Expenditure on apparel and clothing saw a decrease of 16.3 percent, followed by a 2 percent reduction in spending on telecommunication.

Jewelry outlays witnessed an 8.1 percent decline to reach SR325.90 million. Data revealed decreases across many other sectors, led by hotels, which saw the largest dip at 24.5 percent to reach SR335.98 million. 

Spending on car rentals in the Kingdom fell by 12.6 percent, while airlines saw a 3.7 percent increase to SR46.28 million.

Expenditure on food and beverages saw a 1.7 percent increase to SR2.35 billion, claiming the largest share of the POS. Restaurants and cafes retained the second position despite a 12.6 percent dip to SR1.66 billion.

Saudi Arabia’s key urban centers mirrored the national decline. Riyadh, which accounted for the largest share of total POS spending, saw a 3.9 percent dip to SR4.89 billion, down from SR5.08 billion the previous week.
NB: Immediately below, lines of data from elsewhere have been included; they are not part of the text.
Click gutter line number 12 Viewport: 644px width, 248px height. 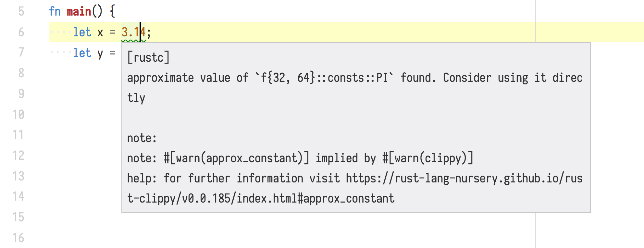click(x=19, y=155)
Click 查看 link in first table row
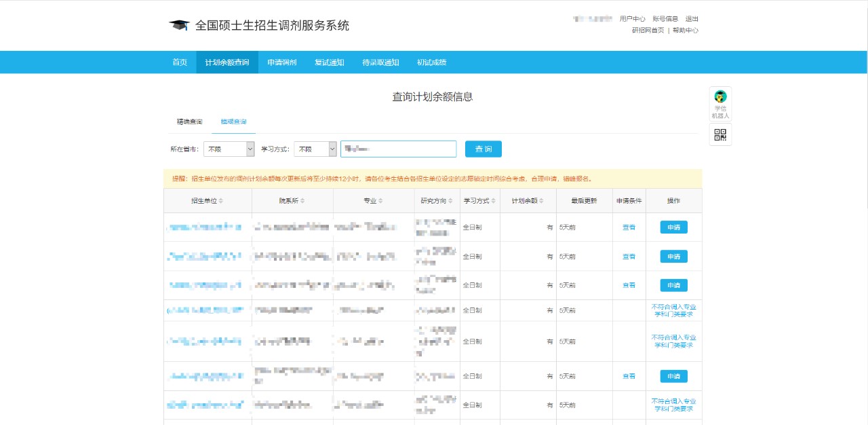This screenshot has width=868, height=425. click(x=629, y=227)
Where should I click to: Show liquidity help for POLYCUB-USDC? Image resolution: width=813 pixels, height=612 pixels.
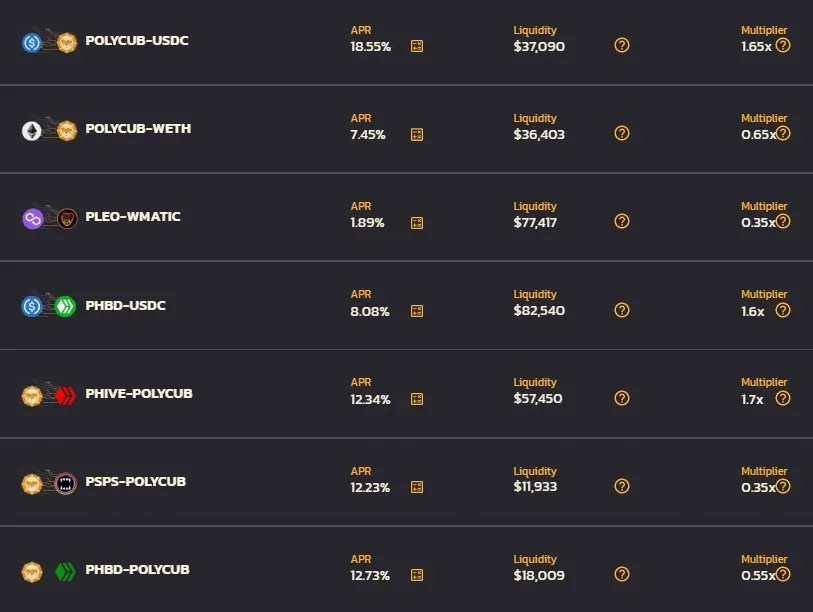pyautogui.click(x=622, y=45)
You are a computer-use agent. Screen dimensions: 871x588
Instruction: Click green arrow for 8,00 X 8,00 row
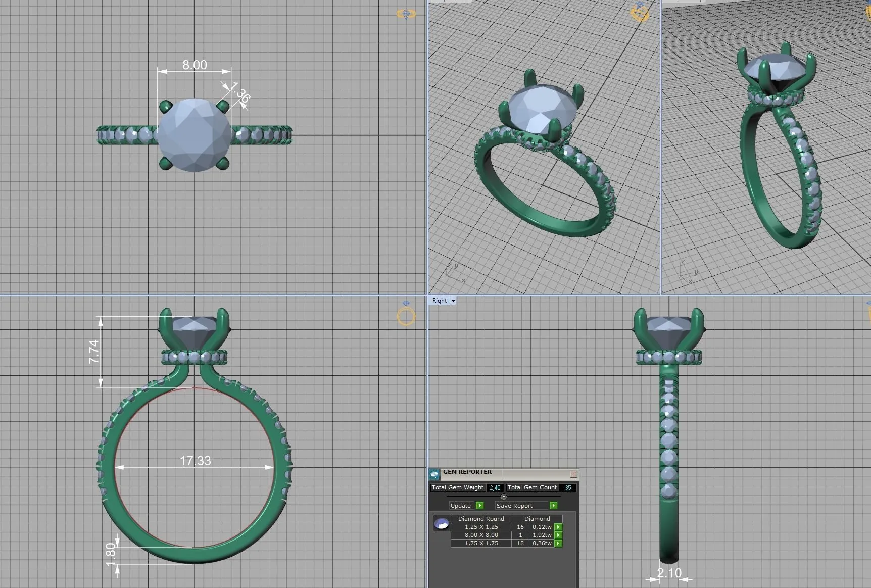558,535
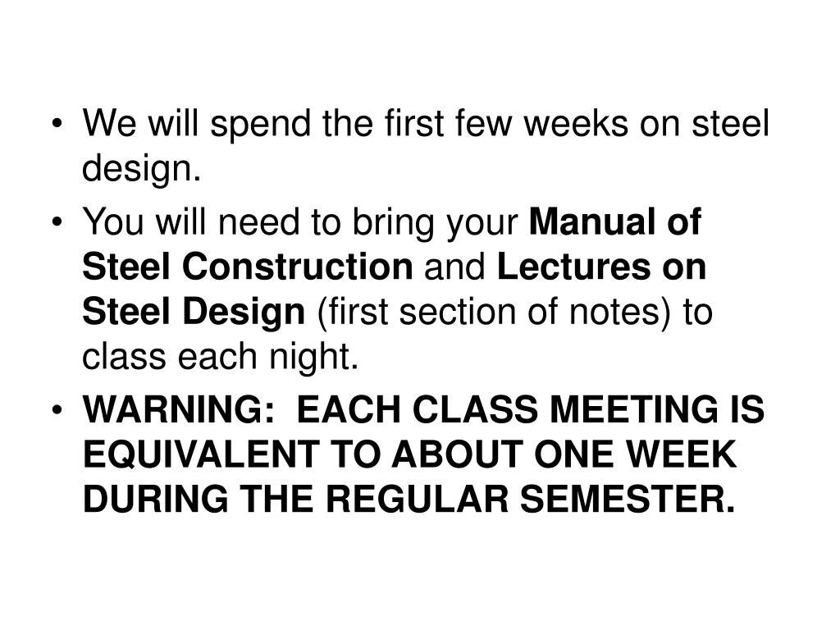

The number of transactions in the capital settled at 74.16 million, down 1.4 percent week on week.

In Jeddah, transaction values decreased by 5.9 percent to SR1.91 billion, while Dammam reported a 0.8 percent surge to SR713.71 million.

POS data, tracked weekly by SAMA, provides an indicator of consumer spending trends and the ongoing growth of digital payments in Saudi Arabia. 

The data also highlights the expanding reach of POS infrastructure, extending beyond major retail hubs to smaller cities and service sectors, supporting broader digital inclusion initiatives. 

The growth of digital payment technologies aligns with the Kingdom’s Vision 2030 objectives, promoting electronic transactions and contributing to the nation’s broader digital economy.